结直肠癌DNA错配修复蛋白的表达及临床病理学意义

The expression of DNA mismatch repair proteins in colorectal carcinoma and clinical pathological significance

目的探讨错配修复蛋白在结直肠癌中的表达及临床病理学意义。方法采用免疫组织化学法,对55例结直肠癌组织标本进行MLH1、MSH2、MSH6、PMS2四种错配修复蛋白检测,同时观察其与临床病理学参数关系。采用real-time PCR法对其中10例进行鼠类肉瘤病毒癌基因(KRAS)第2号外显子和鼠类肉瘤滤过性毒菌致癌基因同源体B1(BRAF)基因第15号外显子突变检测。结果 55例患者中50例四种蛋白均阳性表达,为微卫星稳定(MSS),5例患者蛋白表达有缺失,提示为高频微卫星不稳定(MSI-H),缺失率为9.09%,其中4例MLH1、PMS2联合缺失,1例MSH2、MSH6联合缺失;MSI-H患者肿瘤多发生在右半结肠,与MSS患者相比差异显著(P=0.01),其中3例为黏液癌或伴黏液分化癌,均无淋巴结转移;10例行KRAS及BRAF突变检测的病例中,6例存在KRAS基因突变,1例存在BRAF基因突变且表现为MLH1、PMS2表达联合缺失。结论 MSI-H结直肠癌患者多发生在右半结肠,这类患者有以黏液癌或伴有黏液分化癌多见及淋巴结转移少见为特征的趋势;MSI-H与MSS患者相比,在年龄、性别、肿块大小、肿瘤分级及分期方面无显著差异;发现散发性结直肠癌中具有微卫星不稳定的病例,结合其他检测可进一步指导临床用药,为新的治疗方案提供理论依据。

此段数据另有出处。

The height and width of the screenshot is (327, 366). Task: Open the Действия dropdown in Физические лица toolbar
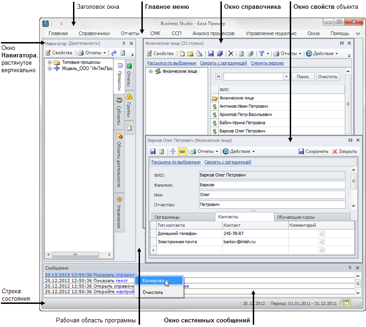322,54
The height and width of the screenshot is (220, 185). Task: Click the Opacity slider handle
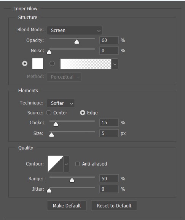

Objective To discuss the expression of DNA mismatch repair proteins in colorectal carcinoma and their clinical pathological significances. Methods A total of 55 colorectal carcinoma cases（CRCs） were studied. The expressions of MLH1, MSH2, MSH6 and PMS2 were detected by immunohistochemistry（IHC）, and their relationships with clinical pathological figures were investigated. Real-time PCR was used to detect the mutations in exon 2 of KRAS gene and exon 15 of BRAF gene in 10 cases. Results 50 from 55 cases expressed the four proteins, indicating MSS. The deficiency expression of MMR proteins was detected in the remaining 5 cases, with negative MLH1 and PMS2 in 4 cases and negative MSH2 and MSH6 in 1 case. They were MSI-H. MSI-H cases tended to occur in the right colon, and there was significant difference in comparison with patients with MSS（P = 0.01）. There were 3 cases of mucinous adenocarcinoma or with mucus differentiation carcinoma in 5 MSI-H cases. The metastasis of lymph node wasn＇t found in these 5 cases. KRAS and BRAF mutations were detected in 10 cases. KRAS mutation was found in 6 cases. BRAF mutation was detected in one case, which showed the deficiency of MLH1 and PMS2. Conclusions Colorectal carcinoma patients with MSI-H tended to occur in the right colon, had the trend of mucinous carcinoma or accompanied by mucus secretion and less lymph node metastasis. But more cases are needed to confirm this. There were no significant differences between MSI-H and MSS in the patients＇ age, sex, tumor size, tumor grade and stage. MSI cases were found in the sporadic colorectal carcinoma by IHC of four kinds of DNA mismatch repair proteins. Combined with other detections（such as the mutations of KRAS and BRAF genes）, it could further guide the application of drugs in clinical therapy, and provide theory basis for new treatment（such as immunotherapy）.